An international business–academia collaboration has yielded a new type of projector that can project RGB and invisible infrared images simultaneously and independently at a high speed of almost 1,000 fps. With its high image alignment accuracy enabled by a custom optics engine, this projector will help closely integrate invisible sensing and visible display for a wide range of novel applications, such as dynamic projection mapping.
Recent progress in technologies involved in display and projection are unlocking new ways for us to perceive and interact with digital media. Modern projectors and related techniques, such as projection mapping, allow us to visually augment surfaces, opening up vast possibilities for amusement attractions, concerts, stages, digital signage, task assistance, and more. In many of these applications, the projection target is not just limited to a flat, white, and static screen; the projected image has to be controlled in real time to match the surface of complex moving targets and make their augmented appearance more convincing.
Techniques used for such purposes are referred to as dynamic projection mapping (DPM) and have gathered much attention over the past few years. They rely on visual sensing methods to detect the target surface and require high speed, both in sensing and projection frame rate, to properly merge the projected image and its target without noticeable misalignment. Unfortunately, conventional DPM has limited uses because it either needs markers attached to the target or has to be restricted to a single plane (Figure 1) to meet the high speed requirements.

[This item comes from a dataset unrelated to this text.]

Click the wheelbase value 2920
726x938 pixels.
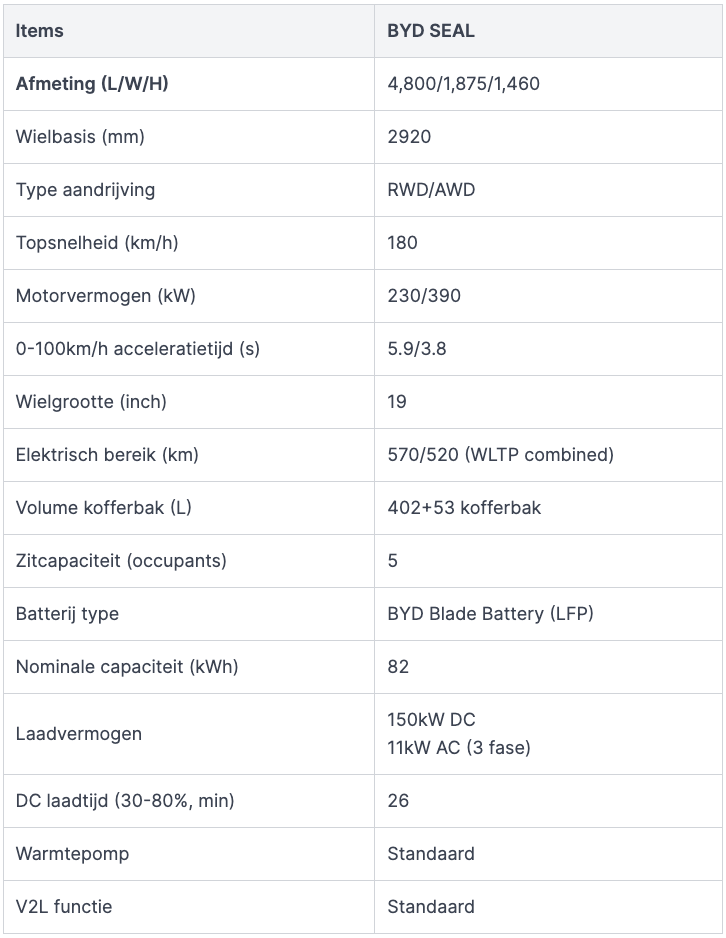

On the other hand, projectors have also played important roles in visual sensing applications; projector–camera systems, which project a reference image onto the target surface and then capture it, can efficiently acquire much spatial information without using markers. Nevertheless, this type of sensing has not been used for DPM because no existing device has ever met the demands. That is, no device can handle display and sensing simultaneously with high performance and without them interfering with each other.
Fortunately, things might soon change on this front thanks to a new type of projector recently developed by an international business–academia collaboration team led by Associate Professor Yoshihiro Watanabe at Tokyo Institute of Technology (Tokyo Tech), Takeshi Yuasa at Tokyo Electron Device Limited, Uwe Lippmann at Fraunhofer Institute for Applied Optics and Precision Engineering, and Petra Aswendt at ViALUX GmbH. This projector can simultaneously project visible RGB and invisible infrared (IR) images at a high frame rate of 925 fps. "Using our projector, we can construct a system that can sense its target surface using invisible wavelengths based on a projector–camera configuration which is a long-established computer-vision technology," explains Dr. Watanabe, "At the same time, the system can adaptively manipulate the images to display in visible wavelengths based on its sensing results."
At the core of this projector (Figure 2) lie two DLP® (Digital Light Processing) digital micromirror devices, which can handle 24-bit RBG and 8-bit IR images simultaneously and independently (Figure 3). The team also developed a novel optical engine to align the images coaxially with excellent precision while allowing for a compact configuration capable of high-power projection.
As a first application case, the team plans to introduce their novel projector for a new type of DPM system, which will be capable of manipulating the appearance of the entire scene based on the sensed shape in a markerless way. "Conventional DPM approaches are limited in that they can only augment the appearance of targets with markers," states Dr. Watanabe, "The new type of mapping enabled by our projector will hopefully extend the fields of application of DPM." Moreover, while only IR projection will be used for shape sensing in their first project, a projector–camera configuration using the entire system could be designed to acquire deeper spatial and physical information, thereby greatly enhancing projection mapping. The future of projection technologies sure does looks bright!
This work was supported by JST SICORP Grant Number JPMJSC1808, Japan and BMBF Grant Number 01DR18009A and 9B, Germany.